INTERVIEW Wiener Zeitung, Printausgabe 29. Juni 2013

»Ich bin für die Schauspielerei verdorben«

Christine Dobretsberger im Gespräch mit Miguel Herz-Kestranek

Der Schauspieler über falsches Künstlergehabe, die mangelnde Qualität der meisten Fernsehfilme, seine Liebe zum jüdischen Witz und zum "Jüdeln".

"Wiener Zeitung": Herr Herz-Kestranek, Sie haben der "Wiener Zeitung" Ihre Stimme für den Radio- und TV-Spot zur Verfügung gestellt. War dies schlicht ein kommerzieller Auftrag oder verbindet Sie darüber hinaus etwas mit der "Wiener Zeitung"?

Miguel Herz-Kestranek: Nein, ich arbeite für Geld. Vor 20 Jahren habe ich auch Werbung gesprochen und wurde dafür oft gescholten. Dabei waren es meist wenige Spots und so habe ich aufgehört, weil ich ohnehin wenig dabei verdient hatte.

Nun hat es sich aber wieder ergeben.

Ja, ich wurde gefragt, und da die "Wiener Zeitung" eine gute Zeitung ist, habe ich es gemacht.

Das ist eine gute Gelegenheit zu erfahren, wie lange es schlussendlich dauert, bis ein wenige Sekunden dauernder Werbespot aufgenommen ist?

Wenn man es kann, vielleicht eine Stunde, aber die eigentliche Arbeit dauert Jahrzehnte, nämlich: Können aufzubauen. Wenn man es nicht kann, dauert es Stunden und zuletzt wird wer anderer genommen. Es ist ein Können-Beruf wie Schauspielerei überhaupt, und können kann man nie genug.
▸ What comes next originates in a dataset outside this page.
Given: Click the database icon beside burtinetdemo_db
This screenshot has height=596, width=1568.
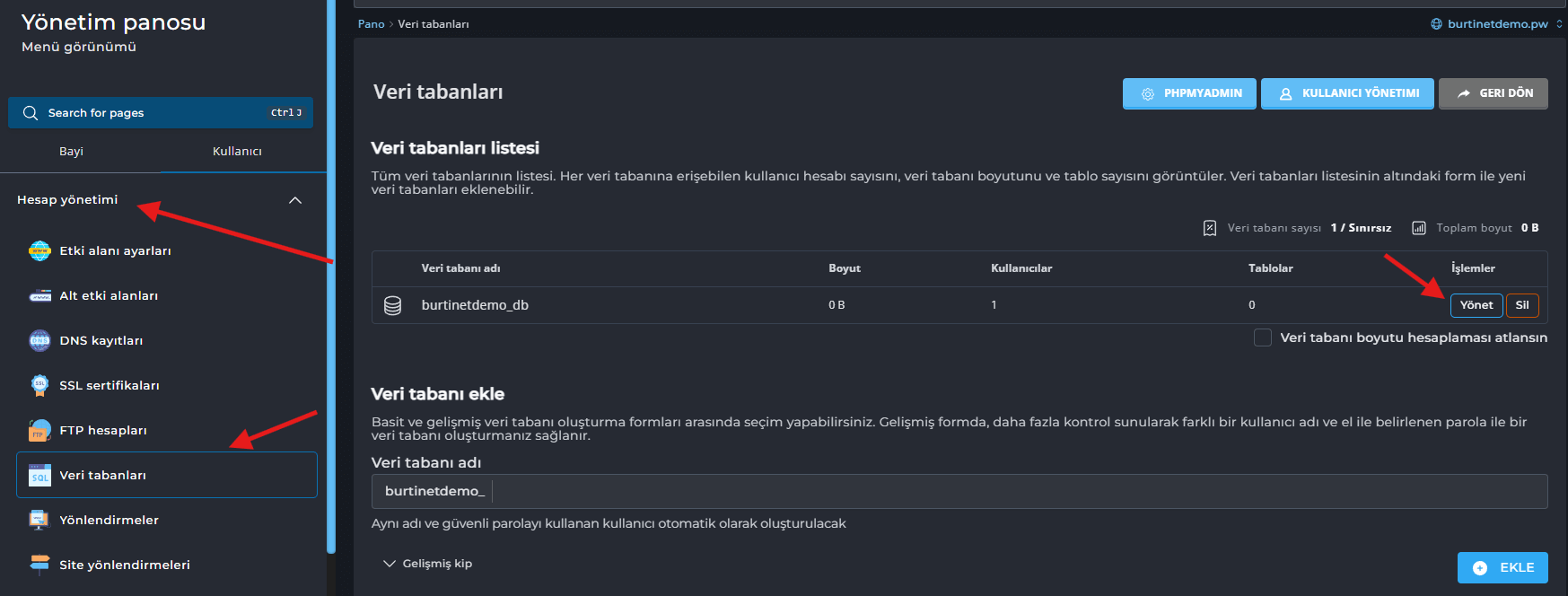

Hier in Ihrer Wohnung im 8. Bezirk sieht man sich buchstäblich umringt von Büchern. Sie haben mittlerweile 13 Bücher veröffentlicht, zuletzt den Titel "Die Frau von Pollak oder Wie mein Vater jüdische Witze erzählte". Würden Sie sagen, dass es sich bei diesem Werk um eine Spurensuche in Ihre eigene Vergangenheit handelt oder ist es eher eine Spurensicherung von alten jüdischen sprachlichen Traditionen?
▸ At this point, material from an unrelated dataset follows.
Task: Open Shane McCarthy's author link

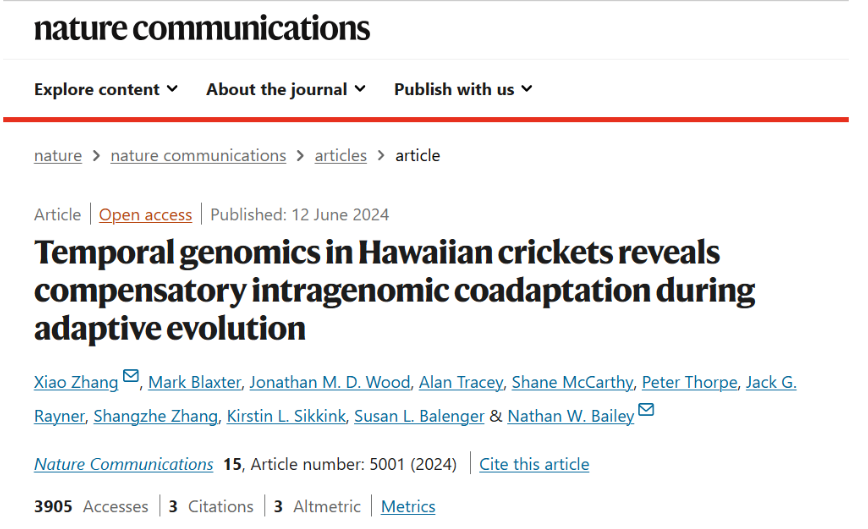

Beides. Über kleine Notizen, die mein Vater hinterlassen hat, habe ich versucht, mich an all die Geschichten und Witze zu erinnern, die in meiner Familie erzählt wurden. Ich habe ja die Gnade der Frühverkalkung, das heißt, ich erinnere mich für Gage gerade noch an Texte, die ich gerade können muss, aber sonst an kaum etwas.

Anhand der stichwortartigen Aufzeichnungen Ihres Vaters wurde Ihr Erinnerungsvermögen somit wieder wachgerufen?

Teilweise. In meinen Büchern fließt oft Biographisches ein, auch Teilerfundenes, wenn es literarisch nützt. Insofern ist es eine erweiterte Spurensicherung. Es ging mir aber zuerst einmal darum, zu bewahren, was es in literarischer Form kaum mehr gibt. So habe ich aus sogenannten jüdischen Witzen kleine Geschichten gemacht. Die lassen sich zwar nicht so gut erzählen, aber umso schöner lesen. Man gleitet von einer Geschichte in die nächste und taucht dazu ein in Erinnerungen an meinen Vater und andere Familienmitglieder, an Erlebtes und Erlachtes.

Mitunter sind es auch längere Geschichten.

Ja, solche, die nicht mit knalligen Pointen enden. So wie bei jüdischen Witzen überhaupt die Pointe immer mehr ist. Ich beginne mein Buch auch mit dem Satz: "Der jüdische Witz ist kein Witz", und schreibe später: "Jüdische Witze sind immer weise und wenn sie nicht weise sind, sind es keine jüdischen Witze, sondern nur Witze. So sagte es jedenfalls mein Vater und von ihm habe ich gelernt, jüdische Witze ernst zu nehmen."